Versions / Dependencies

Pillow==9.5.0 numpy==1.24.3 pandas==2.0.3 ray==2.6.3 scikit-learn==1.2.2 tqdm==4.66.1

Reproduction script

Install and update Ultralytics and Ray Tune packages

!pip install -U ultralytics "ray[tune]"

Optionally install W&B for logging

!pip install -U wandb !pip install -U ipywidgets

from ultralytics import YOLO

Load a YOLOv8n model

model = YOLO('yolov8n.pt')

Start tuning hyperparameters for YOLOv8n training on the COCO8 dataset

result_grid = model.tune(data='coco8.yaml', use_ray=True)

Issue Severity

High: It blocks me from completing my task.

matthewdeng commented 8 months ago

Taking a look at this it looks like an issue setting up the Ray Cluster.

Can you try just running a script that calls ray.init()?

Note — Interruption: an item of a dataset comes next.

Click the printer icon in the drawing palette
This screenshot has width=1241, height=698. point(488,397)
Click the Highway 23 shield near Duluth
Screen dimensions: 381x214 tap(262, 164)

rynewang commented 8 months ago

yeah looks like Ray did not start up. Can you try these:

  1. add import ray then ray.init() at the beginning,
  2. find logs /tmp/ray/session_latest/logs/raylet.err and post it here?
anyscalesam commented 8 months ago

@2019331099-Rabbi did you get a chance to try out @rynewang 's advice?